Count how many lines of the listing below contain the string "height", and reply with only that number.

Supplied entries
[start]

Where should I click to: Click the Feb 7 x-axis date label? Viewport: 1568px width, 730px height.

[end]
[start]

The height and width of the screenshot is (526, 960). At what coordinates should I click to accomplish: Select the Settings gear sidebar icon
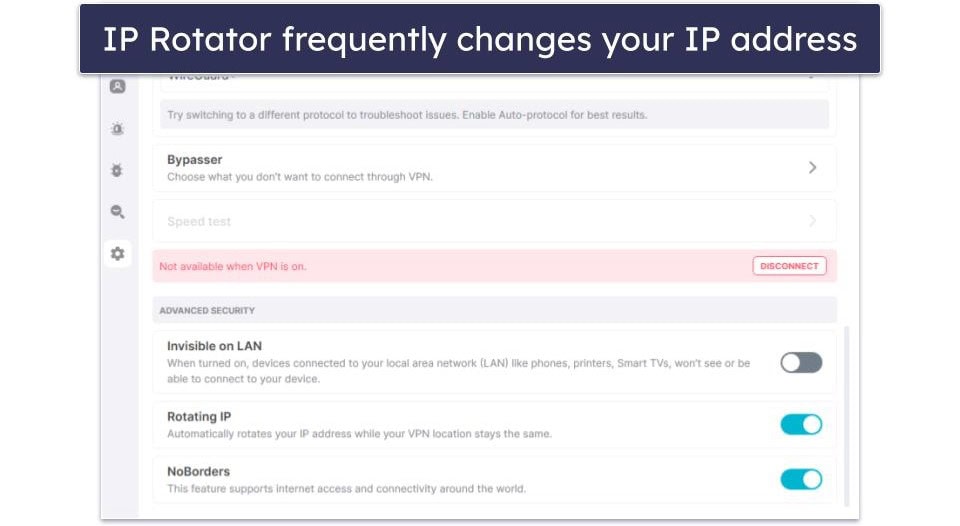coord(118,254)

[end]
[start]

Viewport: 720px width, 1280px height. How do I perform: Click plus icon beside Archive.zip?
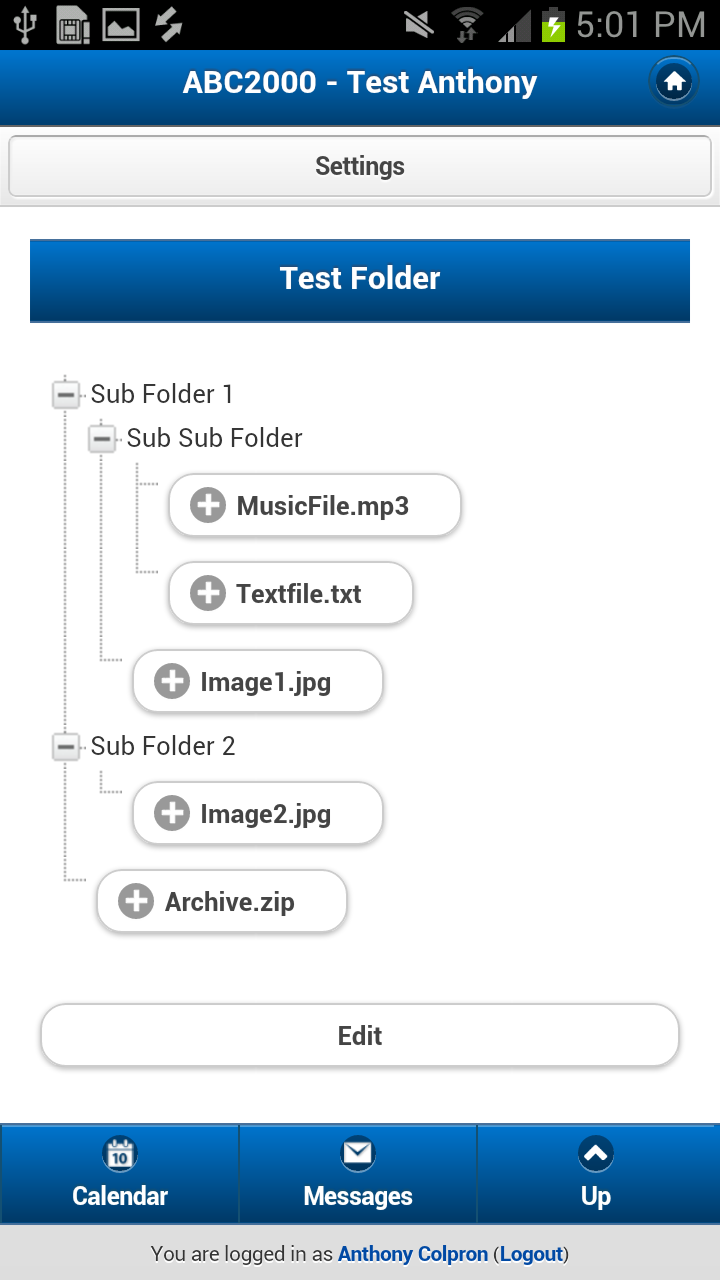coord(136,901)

[end]

Right answer
3